WHAT IS BEING ASKED.
Would you print all of the records below exactly, without skipping any?

──────── DATA RECORDS ────────

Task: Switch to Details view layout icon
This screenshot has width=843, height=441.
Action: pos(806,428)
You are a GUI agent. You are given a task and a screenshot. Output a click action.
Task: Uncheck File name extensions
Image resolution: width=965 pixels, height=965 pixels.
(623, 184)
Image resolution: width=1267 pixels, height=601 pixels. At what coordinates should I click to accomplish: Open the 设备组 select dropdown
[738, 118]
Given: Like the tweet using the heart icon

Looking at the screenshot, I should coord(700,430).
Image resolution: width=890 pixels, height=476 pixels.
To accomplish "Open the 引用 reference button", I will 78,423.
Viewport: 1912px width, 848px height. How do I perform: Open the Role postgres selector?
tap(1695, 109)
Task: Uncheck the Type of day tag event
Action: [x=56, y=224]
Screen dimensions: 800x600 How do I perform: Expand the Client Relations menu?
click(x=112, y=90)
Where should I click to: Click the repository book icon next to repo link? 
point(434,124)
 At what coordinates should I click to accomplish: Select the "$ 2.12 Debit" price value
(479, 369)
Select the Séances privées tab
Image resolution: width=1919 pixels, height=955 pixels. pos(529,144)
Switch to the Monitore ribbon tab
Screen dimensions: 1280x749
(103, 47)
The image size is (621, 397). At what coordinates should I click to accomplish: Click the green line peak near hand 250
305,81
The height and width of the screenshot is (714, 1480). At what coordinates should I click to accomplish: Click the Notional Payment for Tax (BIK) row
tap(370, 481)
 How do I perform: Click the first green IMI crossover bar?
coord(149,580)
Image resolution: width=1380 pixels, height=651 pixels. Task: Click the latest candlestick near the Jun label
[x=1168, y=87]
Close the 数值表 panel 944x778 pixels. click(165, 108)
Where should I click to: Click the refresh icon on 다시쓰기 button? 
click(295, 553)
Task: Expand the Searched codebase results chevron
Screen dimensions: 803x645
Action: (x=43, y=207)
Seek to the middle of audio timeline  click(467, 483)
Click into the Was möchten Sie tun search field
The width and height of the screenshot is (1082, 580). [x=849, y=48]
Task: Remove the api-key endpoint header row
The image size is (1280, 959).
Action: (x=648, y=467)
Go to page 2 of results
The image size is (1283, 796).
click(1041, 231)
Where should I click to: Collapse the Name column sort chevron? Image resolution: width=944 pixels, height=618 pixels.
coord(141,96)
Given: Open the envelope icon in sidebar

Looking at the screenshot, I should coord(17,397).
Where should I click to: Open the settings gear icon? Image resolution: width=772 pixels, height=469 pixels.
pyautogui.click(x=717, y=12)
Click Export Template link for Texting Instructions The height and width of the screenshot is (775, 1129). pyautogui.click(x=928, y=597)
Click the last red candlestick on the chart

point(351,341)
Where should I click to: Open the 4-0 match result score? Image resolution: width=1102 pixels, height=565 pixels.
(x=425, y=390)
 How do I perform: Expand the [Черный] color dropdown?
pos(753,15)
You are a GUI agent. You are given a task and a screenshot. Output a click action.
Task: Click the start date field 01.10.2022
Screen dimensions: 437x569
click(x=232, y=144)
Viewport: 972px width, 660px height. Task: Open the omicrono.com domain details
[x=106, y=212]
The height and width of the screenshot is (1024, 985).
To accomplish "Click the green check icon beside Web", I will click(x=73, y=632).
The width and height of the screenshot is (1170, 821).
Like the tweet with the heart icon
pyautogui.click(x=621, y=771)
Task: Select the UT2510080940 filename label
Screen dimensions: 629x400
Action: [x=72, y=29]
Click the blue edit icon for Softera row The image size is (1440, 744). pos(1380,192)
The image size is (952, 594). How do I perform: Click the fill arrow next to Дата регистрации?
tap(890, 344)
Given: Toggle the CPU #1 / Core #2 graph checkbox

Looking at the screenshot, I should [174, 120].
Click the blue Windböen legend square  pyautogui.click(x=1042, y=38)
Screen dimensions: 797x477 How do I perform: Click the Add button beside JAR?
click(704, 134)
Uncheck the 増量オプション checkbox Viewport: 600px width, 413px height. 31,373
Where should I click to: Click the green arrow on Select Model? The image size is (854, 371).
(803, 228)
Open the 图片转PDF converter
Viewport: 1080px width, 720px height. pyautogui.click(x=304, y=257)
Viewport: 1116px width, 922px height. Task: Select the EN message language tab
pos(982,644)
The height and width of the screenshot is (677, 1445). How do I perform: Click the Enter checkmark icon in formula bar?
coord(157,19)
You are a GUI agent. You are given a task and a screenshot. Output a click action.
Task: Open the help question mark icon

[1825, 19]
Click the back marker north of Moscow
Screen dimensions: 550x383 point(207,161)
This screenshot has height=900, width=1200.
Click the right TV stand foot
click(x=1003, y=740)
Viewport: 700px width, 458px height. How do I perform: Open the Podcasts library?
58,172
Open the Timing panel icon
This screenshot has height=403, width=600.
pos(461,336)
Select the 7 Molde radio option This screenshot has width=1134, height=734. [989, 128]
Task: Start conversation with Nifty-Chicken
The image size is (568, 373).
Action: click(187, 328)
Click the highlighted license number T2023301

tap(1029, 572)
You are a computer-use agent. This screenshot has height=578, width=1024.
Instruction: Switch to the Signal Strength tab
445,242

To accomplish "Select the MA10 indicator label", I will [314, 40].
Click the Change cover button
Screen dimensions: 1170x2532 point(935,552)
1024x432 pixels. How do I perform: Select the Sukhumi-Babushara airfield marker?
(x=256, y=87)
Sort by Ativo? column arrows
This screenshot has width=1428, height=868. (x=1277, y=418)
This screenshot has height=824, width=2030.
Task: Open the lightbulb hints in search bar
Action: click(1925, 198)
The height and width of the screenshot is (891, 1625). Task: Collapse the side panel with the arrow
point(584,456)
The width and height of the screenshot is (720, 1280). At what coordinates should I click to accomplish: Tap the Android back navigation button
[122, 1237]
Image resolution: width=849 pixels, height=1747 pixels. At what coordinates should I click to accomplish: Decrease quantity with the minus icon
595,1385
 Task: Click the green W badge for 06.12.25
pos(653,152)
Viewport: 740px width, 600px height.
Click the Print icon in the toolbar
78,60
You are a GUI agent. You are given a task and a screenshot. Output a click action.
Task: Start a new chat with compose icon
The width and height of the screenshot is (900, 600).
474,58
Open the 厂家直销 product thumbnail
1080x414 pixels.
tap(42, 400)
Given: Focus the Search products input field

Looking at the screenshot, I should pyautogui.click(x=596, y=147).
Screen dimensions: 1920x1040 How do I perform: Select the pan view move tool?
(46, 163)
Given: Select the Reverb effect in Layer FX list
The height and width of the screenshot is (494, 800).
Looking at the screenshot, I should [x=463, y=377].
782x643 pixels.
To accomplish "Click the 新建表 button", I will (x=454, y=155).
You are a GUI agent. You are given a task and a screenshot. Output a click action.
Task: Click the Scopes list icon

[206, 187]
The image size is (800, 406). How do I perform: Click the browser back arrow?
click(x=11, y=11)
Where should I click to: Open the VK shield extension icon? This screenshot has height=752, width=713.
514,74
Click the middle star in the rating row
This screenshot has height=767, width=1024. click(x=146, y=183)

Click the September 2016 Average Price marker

────────

EXPECTED OUTPUT.
Task: Switch to Details view layout icon
This screenshot has width=843, height=441.
Action: pos(806,428)
You are a GUI agent. You are given a task and a screenshot. Output a click action.
Task: Uncheck File name extensions
Image resolution: width=965 pixels, height=965 pixels.
(623, 184)
Image resolution: width=1267 pixels, height=601 pixels. At what coordinates should I click to accomplish: Open the 设备组 select dropdown
[738, 118]
Given: Like the tweet using the heart icon

Looking at the screenshot, I should coord(700,430).
Image resolution: width=890 pixels, height=476 pixels.
To accomplish "Open the 引用 reference button", I will 78,423.
Viewport: 1912px width, 848px height. How do I perform: Open the Role postgres selector?
tap(1695, 109)
Task: Uncheck the Type of day tag event
Action: [x=56, y=224]
Screen dimensions: 800x600 How do I perform: Expand the Client Relations menu?
click(x=112, y=90)
Where should I click to: Click the repository book icon next to repo link? 
point(434,124)
 At what coordinates should I click to accomplish: Select the "$ 2.12 Debit" price value
(479, 369)
Select the Séances privées tab
Image resolution: width=1919 pixels, height=955 pixels. pos(529,144)
Switch to the Monitore ribbon tab
Screen dimensions: 1280x749
(103, 47)
The image size is (621, 397). At what coordinates should I click to accomplish: Click the green line peak near hand 250
305,81
The height and width of the screenshot is (714, 1480). At what coordinates should I click to accomplish: Click the Notional Payment for Tax (BIK) row
tap(370, 481)
 How do I perform: Click the first green IMI crossover bar?
coord(149,580)
Image resolution: width=1380 pixels, height=651 pixels. Task: Click the latest candlestick near the Jun label
[x=1168, y=87]
Close the 数值表 panel 944x778 pixels. click(165, 108)
Where should I click to: Click the refresh icon on 다시쓰기 button? 
click(295, 553)
Task: Expand the Searched codebase results chevron
Screen dimensions: 803x645
Action: (x=43, y=207)
Seek to the middle of audio timeline  click(467, 483)
Click into the Was möchten Sie tun search field
The width and height of the screenshot is (1082, 580). [x=849, y=48]
Task: Remove the api-key endpoint header row
The image size is (1280, 959).
Action: (x=648, y=467)
Go to page 2 of results
The image size is (1283, 796).
click(1041, 231)
Where should I click to: Collapse the Name column sort chevron? Image resolution: width=944 pixels, height=618 pixels.
coord(141,96)
Given: Open the envelope icon in sidebar

Looking at the screenshot, I should coord(17,397).
Where should I click to: Open the settings gear icon? Image resolution: width=772 pixels, height=469 pixels.
pyautogui.click(x=717, y=12)
Click Export Template link for Texting Instructions The height and width of the screenshot is (775, 1129). pyautogui.click(x=928, y=597)
Click the last red candlestick on the chart

point(351,341)
Where should I click to: Open the 4-0 match result score? Image resolution: width=1102 pixels, height=565 pixels.
(x=425, y=390)
 How do I perform: Expand the [Черный] color dropdown?
pos(753,15)
You are a GUI agent. You are given a task and a screenshot. Output a click action.
Task: Click the start date field 01.10.2022
Screen dimensions: 437x569
click(x=232, y=144)
Viewport: 972px width, 660px height. Task: Open the omicrono.com domain details
[x=106, y=212]
The height and width of the screenshot is (1024, 985).
To accomplish "Click the green check icon beside Web", I will click(x=73, y=632).
The width and height of the screenshot is (1170, 821).
Like the tweet with the heart icon
pyautogui.click(x=621, y=771)
Task: Select the UT2510080940 filename label
Screen dimensions: 629x400
Action: [x=72, y=29]
Click the blue edit icon for Softera row The image size is (1440, 744). pos(1380,192)
The image size is (952, 594). How do I perform: Click the fill arrow next to Дата регистрации?
tap(890, 344)
Given: Toggle the CPU #1 / Core #2 graph checkbox

Looking at the screenshot, I should [174, 120].
Click the blue Windböen legend square  pyautogui.click(x=1042, y=38)
Screen dimensions: 797x477 How do I perform: Click the Add button beside JAR?
click(704, 134)
Uncheck the 増量オプション checkbox Viewport: 600px width, 413px height. 31,373
Where should I click to: Click the green arrow on Select Model? The image size is (854, 371).
(803, 228)
Open the 图片转PDF converter
Viewport: 1080px width, 720px height. pyautogui.click(x=304, y=257)
Viewport: 1116px width, 922px height. Task: Select the EN message language tab
pos(982,644)
The height and width of the screenshot is (677, 1445). How do I perform: Click the Enter checkmark icon in formula bar?
coord(157,19)
You are a GUI agent. You are given a task and a screenshot. Output a click action.
Task: Open the help question mark icon

[1825, 19]
Click the back marker north of Moscow
Screen dimensions: 550x383 point(207,161)
This screenshot has height=900, width=1200.
Click the right TV stand foot
click(x=1003, y=740)
Viewport: 700px width, 458px height. How do I perform: Open the Podcasts library?
58,172
Open the Timing panel icon
This screenshot has height=403, width=600.
pos(461,336)
Select the 7 Molde radio option This screenshot has width=1134, height=734. [989, 128]
Task: Start conversation with Nifty-Chicken
The image size is (568, 373).
Action: click(187, 328)
Click the highlighted license number T2023301

tap(1029, 572)
You are a computer-use agent. This screenshot has height=578, width=1024.
Instruction: Switch to the Signal Strength tab
445,242

To accomplish "Select the MA10 indicator label", I will [314, 40].
Click the Change cover button
Screen dimensions: 1170x2532 point(935,552)
1024x432 pixels. How do I perform: Select the Sukhumi-Babushara airfield marker?
(x=256, y=87)
Sort by Ativo? column arrows
This screenshot has width=1428, height=868. (x=1277, y=418)
This screenshot has height=824, width=2030.
Task: Open the lightbulb hints in search bar
Action: click(1925, 198)
The height and width of the screenshot is (891, 1625). Task: Collapse the side panel with the arrow
point(584,456)
The width and height of the screenshot is (720, 1280). At what coordinates should I click to accomplish: Tap the Android back navigation button
[122, 1237]
Image resolution: width=849 pixels, height=1747 pixels. At what coordinates should I click to accomplish: Decrease quantity with the minus icon
595,1385
 Task: Click the green W badge for 06.12.25
pos(653,152)
Viewport: 740px width, 600px height.
Click the Print icon in the toolbar
78,60
You are a GUI agent. You are given a task and a screenshot. Output a click action.
Task: Start a new chat with compose icon
The width and height of the screenshot is (900, 600).
474,58
Open the 厂家直销 product thumbnail
1080x414 pixels.
tap(42, 400)
Given: Focus the Search products input field

Looking at the screenshot, I should pyautogui.click(x=596, y=147).
Screen dimensions: 1920x1040 How do I perform: Select the pan view move tool?
(46, 163)
Given: Select the Reverb effect in Layer FX list
The height and width of the screenshot is (494, 800).
Looking at the screenshot, I should [x=463, y=377].
782x643 pixels.
To accomplish "Click the 新建表 button", I will (x=454, y=155).
You are a GUI agent. You are given a task and a screenshot. Output a click action.
Task: Click the Scopes list icon

[206, 187]
The image size is (800, 406). How do I perform: Click the browser back arrow?
click(x=11, y=11)
Where should I click to: Open the VK shield extension icon? This screenshot has height=752, width=713.
514,74
Click the middle star in the rating row
This screenshot has height=767, width=1024. click(x=146, y=183)

Click the September 2016 Average Price marker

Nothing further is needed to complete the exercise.